Source records

══════════

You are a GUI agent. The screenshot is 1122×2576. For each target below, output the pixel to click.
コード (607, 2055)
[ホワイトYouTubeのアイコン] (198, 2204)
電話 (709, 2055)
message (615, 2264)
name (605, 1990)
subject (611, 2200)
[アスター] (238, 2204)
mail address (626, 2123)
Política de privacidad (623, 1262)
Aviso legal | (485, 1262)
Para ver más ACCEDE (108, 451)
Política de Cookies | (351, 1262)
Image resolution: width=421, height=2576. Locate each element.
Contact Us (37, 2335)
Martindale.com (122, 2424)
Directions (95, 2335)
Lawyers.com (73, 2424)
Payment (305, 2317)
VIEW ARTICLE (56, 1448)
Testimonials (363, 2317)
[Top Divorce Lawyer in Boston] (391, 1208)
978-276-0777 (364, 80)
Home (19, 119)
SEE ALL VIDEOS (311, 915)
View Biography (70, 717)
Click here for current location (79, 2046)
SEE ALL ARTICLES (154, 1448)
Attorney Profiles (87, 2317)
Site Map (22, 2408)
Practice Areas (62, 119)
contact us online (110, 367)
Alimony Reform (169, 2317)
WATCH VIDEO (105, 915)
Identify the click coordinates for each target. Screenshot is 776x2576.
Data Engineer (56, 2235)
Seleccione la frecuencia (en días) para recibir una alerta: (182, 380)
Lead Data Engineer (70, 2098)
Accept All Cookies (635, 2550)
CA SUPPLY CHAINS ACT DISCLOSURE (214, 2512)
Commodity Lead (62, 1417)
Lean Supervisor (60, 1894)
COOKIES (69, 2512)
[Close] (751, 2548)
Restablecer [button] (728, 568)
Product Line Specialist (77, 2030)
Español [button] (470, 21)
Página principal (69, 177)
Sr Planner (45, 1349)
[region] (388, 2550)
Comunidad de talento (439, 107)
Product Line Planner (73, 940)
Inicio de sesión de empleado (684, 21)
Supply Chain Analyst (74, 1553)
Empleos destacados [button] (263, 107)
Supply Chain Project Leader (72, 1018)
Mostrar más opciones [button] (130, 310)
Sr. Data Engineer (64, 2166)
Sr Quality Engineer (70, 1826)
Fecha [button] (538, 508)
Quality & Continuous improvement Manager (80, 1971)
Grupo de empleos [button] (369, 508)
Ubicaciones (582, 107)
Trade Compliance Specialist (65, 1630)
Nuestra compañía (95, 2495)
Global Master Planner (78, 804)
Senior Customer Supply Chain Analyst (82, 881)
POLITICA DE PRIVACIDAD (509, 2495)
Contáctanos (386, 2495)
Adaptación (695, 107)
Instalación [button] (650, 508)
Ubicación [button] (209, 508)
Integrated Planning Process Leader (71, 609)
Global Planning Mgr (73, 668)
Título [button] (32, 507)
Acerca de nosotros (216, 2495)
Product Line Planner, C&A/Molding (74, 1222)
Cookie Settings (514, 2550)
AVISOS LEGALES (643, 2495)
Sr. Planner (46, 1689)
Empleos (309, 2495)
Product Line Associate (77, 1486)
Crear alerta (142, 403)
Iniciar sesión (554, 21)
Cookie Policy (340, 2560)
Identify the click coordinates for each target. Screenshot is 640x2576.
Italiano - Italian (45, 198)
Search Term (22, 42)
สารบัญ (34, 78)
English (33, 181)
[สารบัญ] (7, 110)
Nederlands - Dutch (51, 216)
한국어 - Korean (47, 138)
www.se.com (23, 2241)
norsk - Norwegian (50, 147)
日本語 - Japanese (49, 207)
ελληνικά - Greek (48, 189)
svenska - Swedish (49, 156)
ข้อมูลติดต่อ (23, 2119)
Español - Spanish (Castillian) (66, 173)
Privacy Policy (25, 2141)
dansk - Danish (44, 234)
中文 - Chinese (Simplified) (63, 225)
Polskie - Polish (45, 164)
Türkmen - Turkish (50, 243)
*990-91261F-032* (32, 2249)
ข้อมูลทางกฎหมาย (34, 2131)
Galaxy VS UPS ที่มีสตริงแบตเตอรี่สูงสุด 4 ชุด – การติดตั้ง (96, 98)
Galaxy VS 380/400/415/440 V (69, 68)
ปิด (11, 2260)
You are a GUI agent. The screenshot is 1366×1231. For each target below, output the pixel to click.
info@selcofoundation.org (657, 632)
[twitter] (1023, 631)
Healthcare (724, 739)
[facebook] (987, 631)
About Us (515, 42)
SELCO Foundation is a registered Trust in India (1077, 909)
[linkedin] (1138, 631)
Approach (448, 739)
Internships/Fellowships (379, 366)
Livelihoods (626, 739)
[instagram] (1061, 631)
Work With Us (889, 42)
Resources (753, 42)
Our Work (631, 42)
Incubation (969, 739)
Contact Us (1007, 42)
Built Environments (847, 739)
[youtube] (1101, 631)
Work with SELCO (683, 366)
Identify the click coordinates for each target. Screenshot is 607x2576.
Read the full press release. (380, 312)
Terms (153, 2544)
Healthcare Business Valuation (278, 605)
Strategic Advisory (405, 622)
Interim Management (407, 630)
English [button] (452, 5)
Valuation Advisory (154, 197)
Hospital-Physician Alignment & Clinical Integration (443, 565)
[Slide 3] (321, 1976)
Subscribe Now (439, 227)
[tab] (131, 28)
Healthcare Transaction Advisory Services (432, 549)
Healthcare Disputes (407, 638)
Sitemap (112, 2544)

══════════

● **Directions**: For the word "Planning", show every line of the entries that holds it.

● **Solution to this task**:
Integrated Planning Process Leader (71, 609)
Global Planning Mgr (73, 668)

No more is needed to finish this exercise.